HOW TO COMPLETE THIS TASK :: For this task, copy the data that follows exactly, keeping every character.
☆ ☆ ☆ ☆
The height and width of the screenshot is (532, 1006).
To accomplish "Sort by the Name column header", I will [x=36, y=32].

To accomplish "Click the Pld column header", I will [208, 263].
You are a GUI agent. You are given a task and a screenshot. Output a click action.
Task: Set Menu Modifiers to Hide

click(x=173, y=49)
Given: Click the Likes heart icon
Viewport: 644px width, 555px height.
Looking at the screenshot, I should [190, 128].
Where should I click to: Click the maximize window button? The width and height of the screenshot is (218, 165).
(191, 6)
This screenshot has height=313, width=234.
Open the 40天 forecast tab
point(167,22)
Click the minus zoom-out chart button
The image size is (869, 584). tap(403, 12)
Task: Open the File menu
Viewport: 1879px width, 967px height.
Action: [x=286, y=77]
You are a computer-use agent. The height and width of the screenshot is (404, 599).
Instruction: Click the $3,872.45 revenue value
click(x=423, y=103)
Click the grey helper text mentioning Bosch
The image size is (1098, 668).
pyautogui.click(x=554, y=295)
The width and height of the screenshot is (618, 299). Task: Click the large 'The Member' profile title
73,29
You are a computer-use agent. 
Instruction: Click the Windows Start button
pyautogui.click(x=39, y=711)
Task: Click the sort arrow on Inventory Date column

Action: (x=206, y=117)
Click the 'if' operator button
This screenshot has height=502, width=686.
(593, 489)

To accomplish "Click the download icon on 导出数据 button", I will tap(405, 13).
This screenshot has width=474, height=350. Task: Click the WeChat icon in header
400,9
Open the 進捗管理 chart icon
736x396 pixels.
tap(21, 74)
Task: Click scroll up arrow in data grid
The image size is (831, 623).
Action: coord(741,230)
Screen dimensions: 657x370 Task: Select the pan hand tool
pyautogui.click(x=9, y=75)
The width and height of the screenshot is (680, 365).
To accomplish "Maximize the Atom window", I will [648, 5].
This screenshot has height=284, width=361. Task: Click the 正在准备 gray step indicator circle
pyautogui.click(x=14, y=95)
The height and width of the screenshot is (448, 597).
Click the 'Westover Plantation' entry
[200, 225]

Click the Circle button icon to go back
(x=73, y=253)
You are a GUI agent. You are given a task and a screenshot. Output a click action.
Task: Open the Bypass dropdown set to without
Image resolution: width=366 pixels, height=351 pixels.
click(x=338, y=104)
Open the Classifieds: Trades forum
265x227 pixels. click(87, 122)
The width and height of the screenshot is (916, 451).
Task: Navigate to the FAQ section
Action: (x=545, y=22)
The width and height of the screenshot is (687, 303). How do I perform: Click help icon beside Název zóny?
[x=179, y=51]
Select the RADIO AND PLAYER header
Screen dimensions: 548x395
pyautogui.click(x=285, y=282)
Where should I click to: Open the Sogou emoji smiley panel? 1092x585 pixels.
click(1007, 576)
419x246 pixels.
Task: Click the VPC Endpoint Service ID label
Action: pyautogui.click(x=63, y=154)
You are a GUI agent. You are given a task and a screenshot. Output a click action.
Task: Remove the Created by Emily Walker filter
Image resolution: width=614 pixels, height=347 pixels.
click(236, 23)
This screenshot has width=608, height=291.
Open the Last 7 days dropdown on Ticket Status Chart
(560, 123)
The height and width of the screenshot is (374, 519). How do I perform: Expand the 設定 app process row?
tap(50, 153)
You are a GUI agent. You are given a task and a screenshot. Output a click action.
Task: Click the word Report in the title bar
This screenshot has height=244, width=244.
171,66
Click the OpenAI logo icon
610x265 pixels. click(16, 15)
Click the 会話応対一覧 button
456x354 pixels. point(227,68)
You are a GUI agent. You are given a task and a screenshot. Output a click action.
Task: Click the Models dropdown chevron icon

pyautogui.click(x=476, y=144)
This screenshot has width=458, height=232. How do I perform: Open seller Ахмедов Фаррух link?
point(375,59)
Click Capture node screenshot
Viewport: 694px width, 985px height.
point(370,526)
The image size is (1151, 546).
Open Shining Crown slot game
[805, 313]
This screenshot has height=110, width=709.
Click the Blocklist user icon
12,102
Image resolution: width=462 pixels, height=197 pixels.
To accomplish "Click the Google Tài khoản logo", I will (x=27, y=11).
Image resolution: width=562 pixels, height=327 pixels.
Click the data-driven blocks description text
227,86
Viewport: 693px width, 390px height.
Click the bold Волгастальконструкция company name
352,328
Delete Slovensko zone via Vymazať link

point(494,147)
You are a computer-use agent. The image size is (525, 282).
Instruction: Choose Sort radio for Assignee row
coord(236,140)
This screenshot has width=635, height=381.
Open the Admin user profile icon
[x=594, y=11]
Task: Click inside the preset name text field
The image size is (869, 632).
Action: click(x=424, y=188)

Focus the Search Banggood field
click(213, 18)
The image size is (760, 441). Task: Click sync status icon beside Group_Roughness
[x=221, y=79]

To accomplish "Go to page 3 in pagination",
☆ ☆ ☆ ☆
EXERCISE RESULT ::
The height and width of the screenshot is (532, 1006).
To accomplish "Sort by the Name column header", I will [x=36, y=32].

To accomplish "Click the Pld column header", I will [208, 263].
You are a GUI agent. You are given a task and a screenshot. Output a click action.
Task: Set Menu Modifiers to Hide

click(x=173, y=49)
Given: Click the Likes heart icon
Viewport: 644px width, 555px height.
Looking at the screenshot, I should [190, 128].
Where should I click to: Click the maximize window button? The width and height of the screenshot is (218, 165).
(191, 6)
This screenshot has height=313, width=234.
Open the 40天 forecast tab
point(167,22)
Click the minus zoom-out chart button
The image size is (869, 584). tap(403, 12)
Task: Open the File menu
Viewport: 1879px width, 967px height.
Action: [x=286, y=77]
You are a computer-use agent. The height and width of the screenshot is (404, 599).
Instruction: Click the $3,872.45 revenue value
click(x=423, y=103)
Click the grey helper text mentioning Bosch
The image size is (1098, 668).
pyautogui.click(x=554, y=295)
The width and height of the screenshot is (618, 299). Task: Click the large 'The Member' profile title
73,29
You are a computer-use agent. 
Instruction: Click the Windows Start button
pyautogui.click(x=39, y=711)
Task: Click the sort arrow on Inventory Date column

Action: (x=206, y=117)
Click the 'if' operator button
This screenshot has height=502, width=686.
(593, 489)

To accomplish "Click the download icon on 导出数据 button", I will tap(405, 13).
This screenshot has width=474, height=350. Task: Click the WeChat icon in header
400,9
Open the 進捗管理 chart icon
736x396 pixels.
tap(21, 74)
Task: Click scroll up arrow in data grid
The image size is (831, 623).
Action: coord(741,230)
Screen dimensions: 657x370 Task: Select the pan hand tool
pyautogui.click(x=9, y=75)
The width and height of the screenshot is (680, 365).
To accomplish "Maximize the Atom window", I will [648, 5].
This screenshot has height=284, width=361. Task: Click the 正在准备 gray step indicator circle
pyautogui.click(x=14, y=95)
The height and width of the screenshot is (448, 597).
Click the 'Westover Plantation' entry
[200, 225]

Click the Circle button icon to go back
(x=73, y=253)
You are a GUI agent. You are given a task and a screenshot. Output a click action.
Task: Open the Bypass dropdown set to without
Image resolution: width=366 pixels, height=351 pixels.
click(x=338, y=104)
Open the Classifieds: Trades forum
265x227 pixels. click(87, 122)
The width and height of the screenshot is (916, 451).
Task: Navigate to the FAQ section
Action: (x=545, y=22)
The width and height of the screenshot is (687, 303). How do I perform: Click help icon beside Název zóny?
[x=179, y=51]
Select the RADIO AND PLAYER header
Screen dimensions: 548x395
pyautogui.click(x=285, y=282)
Where should I click to: Open the Sogou emoji smiley panel? 1092x585 pixels.
click(1007, 576)
419x246 pixels.
Task: Click the VPC Endpoint Service ID label
Action: pyautogui.click(x=63, y=154)
You are a GUI agent. You are given a task and a screenshot. Output a click action.
Task: Remove the Created by Emily Walker filter
Image resolution: width=614 pixels, height=347 pixels.
click(236, 23)
This screenshot has width=608, height=291.
Open the Last 7 days dropdown on Ticket Status Chart
(560, 123)
The height and width of the screenshot is (374, 519). How do I perform: Expand the 設定 app process row?
tap(50, 153)
You are a GUI agent. You are given a task and a screenshot. Output a click action.
Task: Click the word Report in the title bar
This screenshot has height=244, width=244.
171,66
Click the OpenAI logo icon
610x265 pixels. click(16, 15)
Click the 会話応対一覧 button
456x354 pixels. point(227,68)
You are a GUI agent. You are given a task and a screenshot. Output a click action.
Task: Click the Models dropdown chevron icon

pyautogui.click(x=476, y=144)
This screenshot has width=458, height=232. How do I perform: Open seller Ахмедов Фаррух link?
point(375,59)
Click Capture node screenshot
Viewport: 694px width, 985px height.
point(370,526)
The image size is (1151, 546).
Open Shining Crown slot game
[805, 313]
This screenshot has height=110, width=709.
Click the Blocklist user icon
12,102
Image resolution: width=462 pixels, height=197 pixels.
To accomplish "Click the Google Tài khoản logo", I will (x=27, y=11).
Image resolution: width=562 pixels, height=327 pixels.
Click the data-driven blocks description text
227,86
Viewport: 693px width, 390px height.
Click the bold Волгастальконструкция company name
352,328
Delete Slovensko zone via Vymazať link

point(494,147)
You are a computer-use agent. The image size is (525, 282).
Instruction: Choose Sort radio for Assignee row
coord(236,140)
This screenshot has width=635, height=381.
Open the Admin user profile icon
[x=594, y=11]
Task: Click inside the preset name text field
The image size is (869, 632).
Action: click(x=424, y=188)

Focus the Search Banggood field
click(213, 18)
The image size is (760, 441). Task: Click sync status icon beside Group_Roughness
[x=221, y=79]

To accomplish "Go to page 3 in pagination",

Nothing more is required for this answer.